FIGURE 7.

Inhibition of let‐7c‐3p counteracts the anti‐NSCLC cell effect of anwuligan. (A) The CCK‐8 assay was used to detect the effect of let‐7c‐3p on the viability of NSCLC cells treated with anwuligan (n = 3). (B) Detection of the clone formation rate of NSCLC cells (A549 and H460) in the control, ANW, ANW + let‐7c‐3p inhibitor, and ANW + let‐7c‐3p inhibitor NC groups (n = 3). (C) Detection of EdU fluorescence in NSCLC cells of the ANW, ANW + let‐7c‐3p inhibitor, and ANW + let‐7c‐3p inhibitor NC groups. (D) Flow cytometry was performed to detect the effect of let‐7c‐3p inhibition on the cell cycle distribution of NSCLC cells treated with anwuligan (n = 3). (E) A Western blot assay was used to detect the expression levels of PI3K/AKT/mTOR signalling pathway‐related proteins in the four groups (n = 3). (F) The wound healing assay was used to detect the effect of let‐7c‐3p inhibition on the migration of ANW‐treated NSCLC cells (n = 3). (G) A Transwell assay was used to detect the effect of let‐7c‐3p inhibition on the migration and invasion ability of ANW‐treated NSCLC cells (n = 3). (H) Twenty‐four hours after seeding, a let‐7c‐3p inhibitor and the inhibitor NC were transfected into the cells.
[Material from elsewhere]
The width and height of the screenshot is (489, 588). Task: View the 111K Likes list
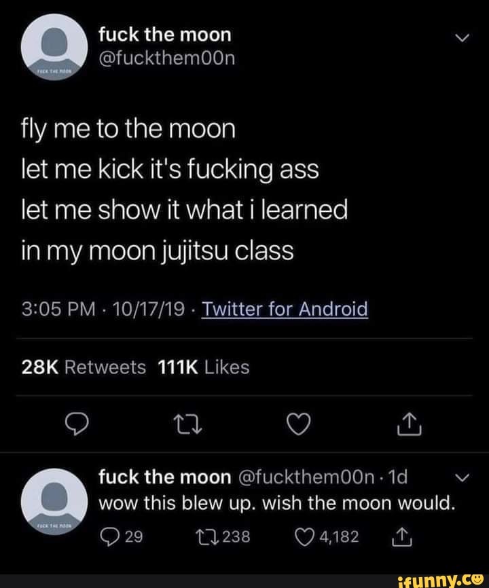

After 24 h, anwuligan and TGF‐β were added to the medium, and the cells were incubated at 37°C for another 48 h. The cells were then collected, and a Western blot assay was performed to detect the expression of EMT‐related proteins (n = 3). (I) The apoptosis rate of the four groups of cells was detected via annexin V‐FITC/PI staining and flow cytometry (n = 3). (J) The morphological changes in the NSCLC cells in the four groups were observed under a light microscope (n = 3). (K) A Western blot assay was performed to detect the expression of pro‐apoptosis proteins caspase 3/7/9 and the anti‐apoptotic protein Bcl‐2 in the NSCLC cells of the four groups (n = 3).